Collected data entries
Segment Open
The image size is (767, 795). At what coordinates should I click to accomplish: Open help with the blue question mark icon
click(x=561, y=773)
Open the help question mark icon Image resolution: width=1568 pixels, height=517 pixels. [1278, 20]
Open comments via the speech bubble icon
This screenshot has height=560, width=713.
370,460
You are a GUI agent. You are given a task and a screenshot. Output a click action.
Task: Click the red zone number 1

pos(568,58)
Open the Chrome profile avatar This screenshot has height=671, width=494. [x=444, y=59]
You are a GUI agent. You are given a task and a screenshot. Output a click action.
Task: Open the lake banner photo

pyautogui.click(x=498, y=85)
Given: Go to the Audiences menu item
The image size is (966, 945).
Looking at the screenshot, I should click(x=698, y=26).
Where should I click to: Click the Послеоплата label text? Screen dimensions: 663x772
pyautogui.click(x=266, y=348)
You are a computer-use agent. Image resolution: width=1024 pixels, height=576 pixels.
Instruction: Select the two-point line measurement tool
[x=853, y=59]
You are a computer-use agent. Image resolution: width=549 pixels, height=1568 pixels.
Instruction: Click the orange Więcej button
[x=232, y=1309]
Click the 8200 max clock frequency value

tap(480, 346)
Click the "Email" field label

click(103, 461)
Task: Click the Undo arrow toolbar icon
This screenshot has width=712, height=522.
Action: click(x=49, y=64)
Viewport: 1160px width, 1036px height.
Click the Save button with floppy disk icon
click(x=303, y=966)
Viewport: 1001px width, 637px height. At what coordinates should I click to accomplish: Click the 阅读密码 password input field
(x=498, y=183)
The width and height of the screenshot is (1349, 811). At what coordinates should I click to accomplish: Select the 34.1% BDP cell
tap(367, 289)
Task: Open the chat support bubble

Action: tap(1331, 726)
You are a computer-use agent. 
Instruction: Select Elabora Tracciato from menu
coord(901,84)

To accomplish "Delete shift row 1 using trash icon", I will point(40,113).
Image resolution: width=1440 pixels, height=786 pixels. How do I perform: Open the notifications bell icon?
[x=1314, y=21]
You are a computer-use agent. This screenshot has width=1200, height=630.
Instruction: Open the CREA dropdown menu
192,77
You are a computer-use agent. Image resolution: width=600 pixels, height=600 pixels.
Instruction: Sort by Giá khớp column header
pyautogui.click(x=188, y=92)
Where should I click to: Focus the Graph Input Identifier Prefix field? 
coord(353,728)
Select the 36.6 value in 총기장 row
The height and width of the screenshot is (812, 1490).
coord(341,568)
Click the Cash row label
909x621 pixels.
Segment Closed
Exercise details: Print exactly the lines above, starting at the line that contains "Task: Open the chat support bubble" and ending with the last line of the records, both included.

Output of the task:
Task: Open the chat support bubble

Action: tap(1331, 726)
You are a computer-use agent. 
Instruction: Select Elabora Tracciato from menu
coord(901,84)

To accomplish "Delete shift row 1 using trash icon", I will point(40,113).
Image resolution: width=1440 pixels, height=786 pixels. How do I perform: Open the notifications bell icon?
[x=1314, y=21]
You are a computer-use agent. This screenshot has width=1200, height=630.
Instruction: Open the CREA dropdown menu
192,77
You are a computer-use agent. Image resolution: width=600 pixels, height=600 pixels.
Instruction: Sort by Giá khớp column header
pyautogui.click(x=188, y=92)
Where should I click to: Focus the Graph Input Identifier Prefix field? 
coord(353,728)
Select the 36.6 value in 총기장 row
The height and width of the screenshot is (812, 1490).
coord(341,568)
Click the Cash row label
909x621 pixels.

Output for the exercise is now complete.